* [Requirement]
Reproduce the data that follows precisely.

Provided data Block Start

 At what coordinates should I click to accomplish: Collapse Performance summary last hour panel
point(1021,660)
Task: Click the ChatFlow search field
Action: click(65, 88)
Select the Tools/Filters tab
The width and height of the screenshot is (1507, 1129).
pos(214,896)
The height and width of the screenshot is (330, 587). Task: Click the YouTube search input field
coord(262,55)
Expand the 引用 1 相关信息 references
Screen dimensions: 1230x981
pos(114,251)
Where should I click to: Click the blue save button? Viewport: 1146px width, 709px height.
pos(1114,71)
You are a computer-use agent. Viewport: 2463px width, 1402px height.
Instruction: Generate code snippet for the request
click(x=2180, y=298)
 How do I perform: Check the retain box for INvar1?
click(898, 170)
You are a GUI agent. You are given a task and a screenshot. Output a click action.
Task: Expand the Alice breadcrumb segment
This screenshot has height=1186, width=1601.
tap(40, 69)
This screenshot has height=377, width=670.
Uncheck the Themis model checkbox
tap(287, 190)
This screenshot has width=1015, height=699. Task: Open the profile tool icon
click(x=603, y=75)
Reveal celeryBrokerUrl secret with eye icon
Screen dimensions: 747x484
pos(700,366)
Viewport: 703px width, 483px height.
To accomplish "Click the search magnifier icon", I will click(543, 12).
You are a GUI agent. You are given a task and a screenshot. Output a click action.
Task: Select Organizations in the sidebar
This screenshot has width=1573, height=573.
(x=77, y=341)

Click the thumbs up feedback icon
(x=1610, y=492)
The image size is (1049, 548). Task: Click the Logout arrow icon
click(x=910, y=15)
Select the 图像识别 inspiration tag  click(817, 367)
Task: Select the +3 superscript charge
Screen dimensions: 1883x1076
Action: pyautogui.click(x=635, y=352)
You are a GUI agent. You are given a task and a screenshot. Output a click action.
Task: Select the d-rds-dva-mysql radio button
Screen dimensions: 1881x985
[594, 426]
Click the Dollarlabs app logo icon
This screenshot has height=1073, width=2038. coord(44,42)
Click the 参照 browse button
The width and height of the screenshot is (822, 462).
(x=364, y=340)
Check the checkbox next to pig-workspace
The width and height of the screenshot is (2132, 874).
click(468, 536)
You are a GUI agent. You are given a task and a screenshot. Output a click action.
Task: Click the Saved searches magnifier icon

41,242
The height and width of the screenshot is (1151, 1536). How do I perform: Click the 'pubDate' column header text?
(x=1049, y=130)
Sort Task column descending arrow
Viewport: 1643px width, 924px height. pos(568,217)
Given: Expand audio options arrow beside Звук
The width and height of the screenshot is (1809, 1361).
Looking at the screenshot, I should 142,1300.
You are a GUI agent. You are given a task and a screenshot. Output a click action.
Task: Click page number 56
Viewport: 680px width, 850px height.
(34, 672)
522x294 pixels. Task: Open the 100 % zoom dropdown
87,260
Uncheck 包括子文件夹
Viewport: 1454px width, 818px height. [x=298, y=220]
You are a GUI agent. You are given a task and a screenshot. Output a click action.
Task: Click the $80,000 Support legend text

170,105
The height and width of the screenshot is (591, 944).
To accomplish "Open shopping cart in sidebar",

Provided data Block End

* [Response below]
 At what coordinates should I click to accomplish: Collapse Performance summary last hour panel
point(1021,660)
Task: Click the ChatFlow search field
Action: click(65, 88)
Select the Tools/Filters tab
The width and height of the screenshot is (1507, 1129).
pos(214,896)
The height and width of the screenshot is (330, 587). Task: Click the YouTube search input field
coord(262,55)
Expand the 引用 1 相关信息 references
Screen dimensions: 1230x981
pos(114,251)
Where should I click to: Click the blue save button? Viewport: 1146px width, 709px height.
pos(1114,71)
You are a computer-use agent. Viewport: 2463px width, 1402px height.
Instruction: Generate code snippet for the request
click(x=2180, y=298)
 How do I perform: Check the retain box for INvar1?
click(898, 170)
You are a GUI agent. You are given a task and a screenshot. Output a click action.
Task: Expand the Alice breadcrumb segment
This screenshot has height=1186, width=1601.
tap(40, 69)
This screenshot has height=377, width=670.
Uncheck the Themis model checkbox
tap(287, 190)
This screenshot has width=1015, height=699. Task: Open the profile tool icon
click(x=603, y=75)
Reveal celeryBrokerUrl secret with eye icon
Screen dimensions: 747x484
pos(700,366)
Viewport: 703px width, 483px height.
To accomplish "Click the search magnifier icon", I will click(543, 12).
You are a GUI agent. You are given a task and a screenshot. Output a click action.
Task: Select Organizations in the sidebar
This screenshot has width=1573, height=573.
(x=77, y=341)

Click the thumbs up feedback icon
(x=1610, y=492)
The image size is (1049, 548). Task: Click the Logout arrow icon
click(x=910, y=15)
Select the 图像识别 inspiration tag  click(817, 367)
Task: Select the +3 superscript charge
Screen dimensions: 1883x1076
Action: pyautogui.click(x=635, y=352)
You are a GUI agent. You are given a task and a screenshot. Output a click action.
Task: Select the d-rds-dva-mysql radio button
Screen dimensions: 1881x985
[594, 426]
Click the Dollarlabs app logo icon
This screenshot has height=1073, width=2038. coord(44,42)
Click the 参照 browse button
The width and height of the screenshot is (822, 462).
(x=364, y=340)
Check the checkbox next to pig-workspace
The width and height of the screenshot is (2132, 874).
click(468, 536)
You are a GUI agent. You are given a task and a screenshot. Output a click action.
Task: Click the Saved searches magnifier icon

41,242
The height and width of the screenshot is (1151, 1536). How do I perform: Click the 'pubDate' column header text?
(x=1049, y=130)
Sort Task column descending arrow
Viewport: 1643px width, 924px height. pos(568,217)
Given: Expand audio options arrow beside Звук
The width and height of the screenshot is (1809, 1361).
Looking at the screenshot, I should 142,1300.
You are a GUI agent. You are given a task and a screenshot. Output a click action.
Task: Click page number 56
Viewport: 680px width, 850px height.
(34, 672)
522x294 pixels. Task: Open the 100 % zoom dropdown
87,260
Uncheck 包括子文件夹
Viewport: 1454px width, 818px height. [x=298, y=220]
You are a GUI agent. You are given a task and a screenshot. Output a click action.
Task: Click the $80,000 Support legend text

170,105
The height and width of the screenshot is (591, 944).
To accomplish "Open shopping cart in sidebar",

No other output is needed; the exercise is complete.